В лесной чаще сразу сказалась духота, рубашка прилипла к спине, на голову посыпался неприятный живой мусор: какая-то тля и муравьи, которые тут же принялись кусать не слабей крапивы. Листья травы сходились над крутой тропинкой, почти совсем ее закрывая, и неприятно касались ноги, если попадали в штанину. Отцветала сныть. Почти на каждом ее зонте сидел какой-нибудь плечистый клоп в полосатом панцире. Пахло грибом, бородатым, белым, он кораллами разрастался на мшистых лесинах, кое-где возвышался над покровом из трав.
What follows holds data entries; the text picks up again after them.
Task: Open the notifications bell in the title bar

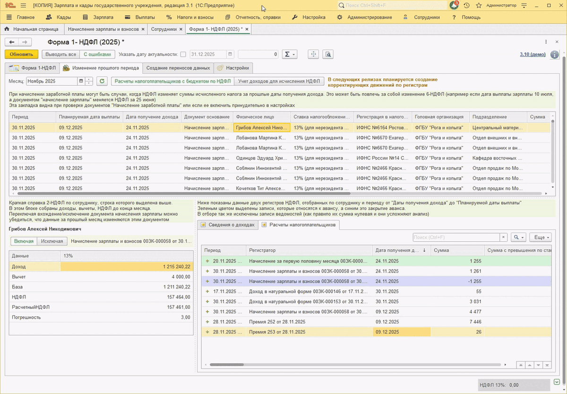Action: (x=454, y=5)
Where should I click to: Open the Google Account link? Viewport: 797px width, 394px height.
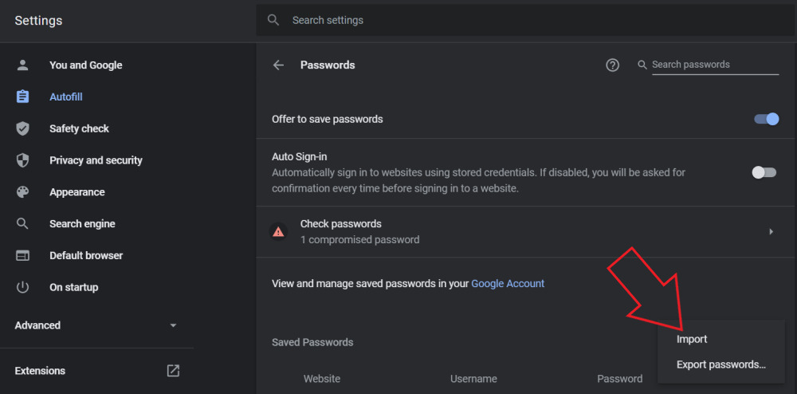click(x=508, y=283)
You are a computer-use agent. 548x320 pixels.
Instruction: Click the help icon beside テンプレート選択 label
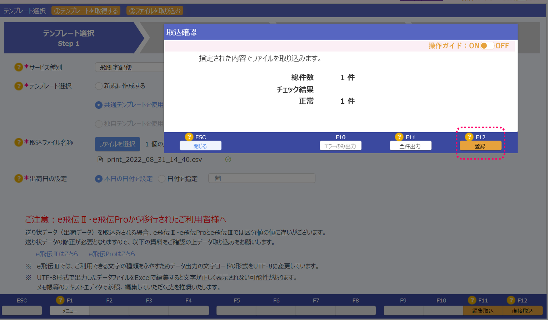click(18, 86)
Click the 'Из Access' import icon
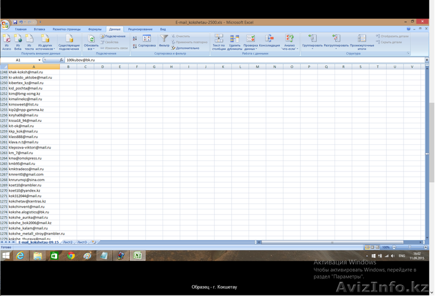 coord(7,41)
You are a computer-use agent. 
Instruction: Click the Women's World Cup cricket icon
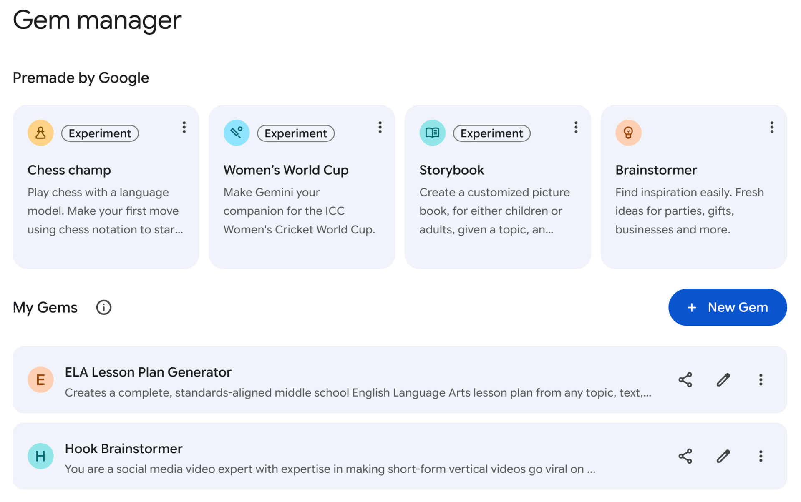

Я позавидовал моему незнакомцу: он проходил здесь тогда, когда только еще заканчивался апрель, и не было прилипчивой мошки, норовящей попасть непременно в глаз, не было паутины, которую пауки растягивают поперек тропинок, – было холодно, светло от вечереющего неба: тьма пряталась только по ямам и овражкам. Лес просматривался насквозь, но все же укрывал от ветра, гуляющего в вышине. Не слышалось шелеста листвы, только голые ветки постукивали друг о друга. Я спугнул немало птиц, они улетели от меня с отвратительным криком, – низко, под ветки густых орешников, так что я из-за зеленого полусумрака не рассмотрел, что это за птицы. Он не видел ни одной. Какой-то тревожный пронзительный голос носился вокруг него, голос то приближался, то удалялся, но мой незнакомец быстро сообразил, что так может кричать – не человек – только птица. Что еще? Да, конечно же, те, только подчеркивающие затерянность, шорохи земли! Я слышал, как убегают мыши: подпрыгивая для большей скорости, скачут в укрытие. Он – нет. Я, наверное, никогда не узнаю природы тех тоскливых и робких шорохов, какие только с приближением ночи начинает издавать весенняя земля.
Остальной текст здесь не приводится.